The Problem Illinois’s wealth of energy resources should be utilized to provide Illinois’s families and businesses with reliable sources of power. However, Illinois state government is unnecessarily picking winners and losers, distorting energy prices, and driving up overall government spending by awarding tax dollars to certain energy sectors via special government programs.
For example, the Illinois Department of Commerce and Economic Opportunity (DCEO) oversees many of the state’s energy development programs. The objectives of the DCEO’s Office of Coal Development include “financing research, development and demonstration” of coal technologies, “finding new uses and markets for coal and coal byproducts,” “conducting education and awareness campaigns on the advantages of Illinois coal,” and “helping Illinois coal penetrate new markets.” State spending for grants from the Illinois Coal Technology Development Assistance Act totaled $18.9 million in fiscal year 2009 and an estimated $14.3 million in fiscal year 2010. For fiscal year 2011, Governor Quinn is recommending a budget increase to $23.8 million for this program.
The State of Illinois also funds alternative energy sources. The DCEO’s Division of Energy “supports research and demonstrations of energy technologies” and promotes fuels like ethanol and biodiesel.
The Solar and Wind Energy Rebate Program and the Biogas and Biomass to Energy Grant Program, through the Renewable Energy Resources Program, are meant to “encourage utilization of small-scale solar energy systems” and promote “the use of biogas and biomass for on-site energy generation” in Illinois. The Renewable Energy Resources Program received $12.9 million in state funding in fiscal year 2009, an estimated $9.5 million in fiscal year 2010, and Governor Quinn is recommending a total of $10 million in fiscal year 2011. In recent years, solar, wind, and biomass/biogas grants from the Renewable Energy Resources Program have included:
$450,000 for the University of Illinois to “implement the Biogas and Biomass to Energy program.”
$253,350 for solar thermal hot water systems to heat Northern Illinois University’s swimming pools.
$132,198 for the Pacific Garden Mission to install a solar thermal hot water system at its new facility in Chicago.
$82,006 for six grants to individuals for small-scale wind energy conversion systems.
$32,000 to the Illinois Solar Energy Association to “promote solar energy in Illinois through the Illinois Solar Tour, the Heliographs newsletter, and by studying the potential to aggregate renewable energy credits for small-scale solar photovoltaic energy systems.”
$13,358 to the Phi Kappa Theta fraternity house at Northern Illinois University for a solar thermal energy system in order to “increase the utilization of alternative energy technology in Illinois.”
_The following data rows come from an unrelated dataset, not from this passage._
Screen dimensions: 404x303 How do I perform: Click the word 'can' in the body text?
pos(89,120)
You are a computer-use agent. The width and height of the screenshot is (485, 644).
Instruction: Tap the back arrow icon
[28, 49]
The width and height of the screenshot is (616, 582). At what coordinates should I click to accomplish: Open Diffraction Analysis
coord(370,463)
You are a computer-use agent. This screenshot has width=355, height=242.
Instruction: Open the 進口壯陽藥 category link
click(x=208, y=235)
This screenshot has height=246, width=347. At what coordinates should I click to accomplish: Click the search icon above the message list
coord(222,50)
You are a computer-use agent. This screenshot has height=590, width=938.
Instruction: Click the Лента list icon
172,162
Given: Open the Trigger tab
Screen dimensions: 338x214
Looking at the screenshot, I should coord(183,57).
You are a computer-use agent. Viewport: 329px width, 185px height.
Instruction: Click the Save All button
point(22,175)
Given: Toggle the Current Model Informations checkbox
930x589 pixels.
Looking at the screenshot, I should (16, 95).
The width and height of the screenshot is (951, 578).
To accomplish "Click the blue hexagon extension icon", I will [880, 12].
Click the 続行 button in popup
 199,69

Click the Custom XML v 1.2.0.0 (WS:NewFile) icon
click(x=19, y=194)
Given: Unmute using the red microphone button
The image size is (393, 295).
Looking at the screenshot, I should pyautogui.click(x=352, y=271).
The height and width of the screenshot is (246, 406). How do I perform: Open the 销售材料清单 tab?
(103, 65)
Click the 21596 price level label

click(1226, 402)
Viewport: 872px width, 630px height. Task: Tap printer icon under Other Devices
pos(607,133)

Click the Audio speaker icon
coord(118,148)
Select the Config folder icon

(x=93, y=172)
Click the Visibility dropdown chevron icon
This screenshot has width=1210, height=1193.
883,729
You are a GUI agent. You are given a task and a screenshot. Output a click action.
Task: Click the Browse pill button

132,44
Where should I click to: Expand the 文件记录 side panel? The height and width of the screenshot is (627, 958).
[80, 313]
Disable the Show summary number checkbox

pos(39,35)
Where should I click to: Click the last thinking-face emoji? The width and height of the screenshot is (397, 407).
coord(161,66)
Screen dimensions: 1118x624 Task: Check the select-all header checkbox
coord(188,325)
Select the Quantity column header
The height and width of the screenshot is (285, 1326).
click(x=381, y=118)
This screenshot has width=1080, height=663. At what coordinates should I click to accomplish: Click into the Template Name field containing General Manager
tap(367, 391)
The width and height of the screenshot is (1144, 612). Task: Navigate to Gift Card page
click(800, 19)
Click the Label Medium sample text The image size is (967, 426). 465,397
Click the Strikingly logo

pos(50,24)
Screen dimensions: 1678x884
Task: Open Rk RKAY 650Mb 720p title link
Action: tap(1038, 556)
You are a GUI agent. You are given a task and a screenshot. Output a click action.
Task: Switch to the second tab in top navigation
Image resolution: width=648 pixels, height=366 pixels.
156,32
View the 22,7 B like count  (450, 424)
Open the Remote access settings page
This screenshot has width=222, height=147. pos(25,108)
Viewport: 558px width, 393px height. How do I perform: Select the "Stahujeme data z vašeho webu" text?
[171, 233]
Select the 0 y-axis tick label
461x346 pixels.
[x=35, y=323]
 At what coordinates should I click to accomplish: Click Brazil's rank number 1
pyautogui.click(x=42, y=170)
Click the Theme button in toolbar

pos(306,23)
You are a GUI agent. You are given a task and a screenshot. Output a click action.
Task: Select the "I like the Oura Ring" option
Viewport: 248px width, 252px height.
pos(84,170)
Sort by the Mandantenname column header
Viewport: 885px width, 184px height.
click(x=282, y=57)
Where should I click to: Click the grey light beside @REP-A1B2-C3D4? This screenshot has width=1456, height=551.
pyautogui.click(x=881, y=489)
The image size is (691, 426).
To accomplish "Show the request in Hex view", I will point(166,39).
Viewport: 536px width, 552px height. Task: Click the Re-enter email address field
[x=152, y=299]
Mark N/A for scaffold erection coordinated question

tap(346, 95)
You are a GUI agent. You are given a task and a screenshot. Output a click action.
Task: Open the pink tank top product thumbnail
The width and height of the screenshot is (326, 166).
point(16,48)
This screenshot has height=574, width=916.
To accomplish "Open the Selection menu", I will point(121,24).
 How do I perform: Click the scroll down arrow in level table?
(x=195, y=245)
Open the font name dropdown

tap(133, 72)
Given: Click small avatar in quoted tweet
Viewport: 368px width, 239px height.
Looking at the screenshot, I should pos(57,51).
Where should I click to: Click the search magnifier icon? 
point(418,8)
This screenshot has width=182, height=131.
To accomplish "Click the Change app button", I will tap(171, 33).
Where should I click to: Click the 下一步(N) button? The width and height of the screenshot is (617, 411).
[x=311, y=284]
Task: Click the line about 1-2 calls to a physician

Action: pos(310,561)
Other states offer subsidies to businesses and homeowners in order to promote the usage of alternative energy sources, but their experiences should instruct Illinois. For example, high demand for rebates overwhelmed New Jersey’s Renewable Energy Incentive Program, and the state had to phase it out. On average, New Jersey gave $20,000 for homes and more than $1 million for large businesses, ending up with a backlog of more than 700 rebate applications. The state has already handed out more than $170 million in rebates. If New Jersey had left the program unchanged, the amount in rebates could have reached $11 billion by 2020.
Other states with similar subsidy programs to New Jersey’s, such as Colorado, Maryland, and New York, have had to consider phasing out as well. Illinois must avoid going down the same path.
The Solution New subsidies for energy projects should not be enacted, and current subsides need to be removed. These programs divert funding from other critical state services, and the government needs to prioritize spending on core government services—especially when facing a significant budget deficit.
Across Illinois, private companies provide funding for their own marketing, promotion, and research and development; firms in the energy industry should be treated in the same way.
Why This Works Each year, the state spends millions of dollars to promote Illinois coal and alternative energy sources. While these energy subsidies may be well intentioned, they are riddled with unintended consequences. They interfere with and distort market prices, which can steer capital away from better long-term energy solutions. Energy subsidies are also a way for the government to pick winners and losers in the energy industry by deciding which projects or firms to subsidize. As it stands now, politicians and bureaucrats can use the subsidies to bestow funding on pet projects or causes. Instead, consumers and investors should be deciding which energy projects are supported.
The market is better able to determine what energy solutions will be economically feasible than the government. Leveling the playing field by removing energy subsidies will allow the true cost of energy to be known, and consumers and investors will be able to more efficiently put their dollars toward the best energy solutions for the future.